|Craig Parshall, General Counsel|
November 11, 2009
When you’re caught in a tsunami, the objective assessment of weather patterns is usually the last thing on your mind. But since my testimony last week before the Senate Committee on Health, Education, Labor, and Pensions in opposition to the gay-rights inspired Employment Non-Discrimination Act (ENDA) – and in the wake of the homosexual movement-supported hate crimes bill recently signed by President Obama – I’ve been checking the political & cultural “weather,” and it is clear that hurricane season is upon us. First Amendment advocates everywhere ought to be shocked by the statement of Sen. Bob Casey (D-PA) during the Senate hearing, when he praised ENDA as something that will move America from mere “tolerance” of homosexuality to actual “acceptance.” I would hasten to add: forced acceptance by the coercive arm of the federal government. Under ENDA, employers will be subjected to budget-crushing lawsuits, money damages, and the payment of plaintiff’s attorney fees for their failure to hire or promote persons because of their sexual orientation, or “gender identity” (read: transgender, transvestite, etc.). I opined in the hearing that the so-called “exemption” for religious groups in ENDA is more mirage than reality. Courts have already ruled that religious groups get no exemption regarding any discrimination that is deemed to be based on “gender,” and federal judges have stated that sexual orientation bias is basically a form of “gender discrimination” (rather than a form of “religious” discrimination) under Title VII (the existing employment discrimination law). So how exactly does ENDA protect religious organizations? ENDA simply cross-references to Title VII in its so-called “exemption” section, and says that you receive under ENDA whatever religious liberty scraps are left for you under the Title VII table. The emphasis, here, is on scraps. Under Title VII, for-profit Christian organizations are given little or no exemption already, and many non-profit Christian ministries under ENDA will be required to obey the Iron Curtain-style coercion of ENDA’s new form of coerced social “acceptance” because of the slight-of-hand performed in the wording of ENDA’s religious “exemption” section.

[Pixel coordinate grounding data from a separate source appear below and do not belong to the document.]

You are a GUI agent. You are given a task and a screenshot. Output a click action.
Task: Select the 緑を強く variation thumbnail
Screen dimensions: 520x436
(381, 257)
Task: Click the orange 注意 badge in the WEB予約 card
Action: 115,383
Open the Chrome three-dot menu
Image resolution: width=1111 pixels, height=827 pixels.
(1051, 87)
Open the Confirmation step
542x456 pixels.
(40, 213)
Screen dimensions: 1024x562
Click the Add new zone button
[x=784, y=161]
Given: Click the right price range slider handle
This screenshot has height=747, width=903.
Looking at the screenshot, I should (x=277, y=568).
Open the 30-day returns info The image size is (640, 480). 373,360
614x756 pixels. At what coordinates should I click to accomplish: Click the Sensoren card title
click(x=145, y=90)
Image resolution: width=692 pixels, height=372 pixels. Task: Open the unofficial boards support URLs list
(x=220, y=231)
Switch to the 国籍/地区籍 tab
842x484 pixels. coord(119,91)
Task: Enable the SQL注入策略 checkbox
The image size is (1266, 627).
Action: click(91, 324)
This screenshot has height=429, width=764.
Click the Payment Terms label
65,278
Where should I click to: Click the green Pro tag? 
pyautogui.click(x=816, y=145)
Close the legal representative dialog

So much for the current employment law tsunami in Congress. Here’s the weather outlook: Capitol Hill is being besieged with attempts to crush social dissent, thereby threatening the ability of Christians to proclaim the Gospel. At the ENDA hearing in the Senate, new Assistant Attorney General Tom Perez linked the recently passed “hate crimes” law to the ENDA bill, promising an “elaborate roll-out” of both from the Department of Justice and dubbing itself the new “conscience” for America. A “hate speech” petition filed with the FCC early this year, demanding that it investigate conservative radio and TV, is picking up steam. It is supported by a study from UCLA, which has denounced conservative talk radio for creating “a climate of hate and prejudice,” and now has the vocal So We Might See coalition behind it. The Democrat Senators at the ENDA hearing consistently tagged NRB’s objections as tantamount to cries that “the sky is falling.” Well, not a falling sky, but an approaching attempt to strong-arm Americans out of their personal consciences, all through the muscle of the federal government. Does that sound extreme? In Canada, similar laws have empowered its equivalent of the FCC to reprimand Christian broadcasts this way: “… intolerant comment can find no salvation [and no exemption from broadcast bans on hate speech] by wrapping itself in religious garb.” In the United Kingdom, the police formally investigated a radio guest for a “homophobic incident” because she said that she was opposed to gay adoption. In all of this turmoil, however, there is a ray of sunshine. Unlike the weather, the legal and political hurricane on Capitol Hill is actually something that Americans have the power to change.